Creamy desserts such as crème brûlée also benefit from eggs' ability to emulsify and produce smooth, satiny, hom*ogeneous mixtures. Their ability to hold up to four times their weight in moisture makes eggs a good thickener for sauces, custards and curds. The proteins in eggs coagulate or set at different temperatures.

Why do we need to apply egg yolk in some dressing? ›

You can use boiled egg yolks in scratch-made dressings or whisk them into store-bought dressings for the ultimate creamy upgrade. Boiled egg yolks can thicken a dressing without breaking or clumping while creating a silky consistency that thoroughly coats your salad ingredients.
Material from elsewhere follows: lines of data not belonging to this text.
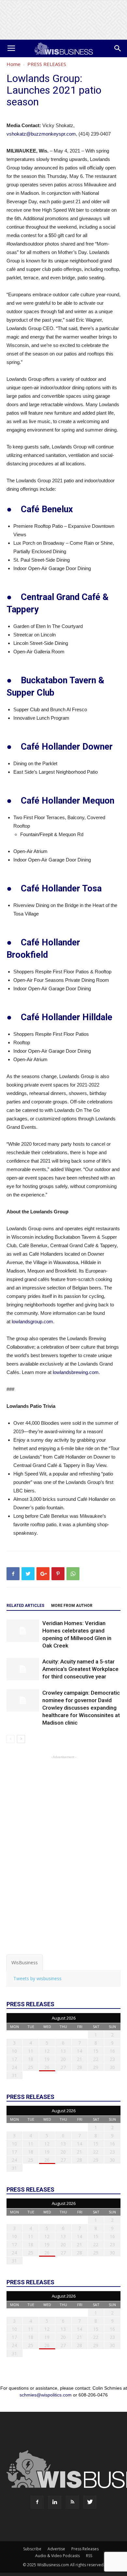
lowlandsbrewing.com (76, 1372)
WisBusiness (24, 1962)
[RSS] (72, 2502)
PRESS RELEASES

What makes stuffing unhealthy? ›

Stuffing is not strictly a healthy food, because it is typically high in calories, fat, sodium, and refined carbohydrates. 1 But that doesn't mean you can't enjoy it, All foods can fit into a healthy diet in moderation.

Why do people add eggs to everything? ›

Not only do eggs add an element of creamy indulgence, there's even some science behind their joy. “Eggs are a perfect emulsifier and binder so work really well to make many dishes cohesive,” she continues.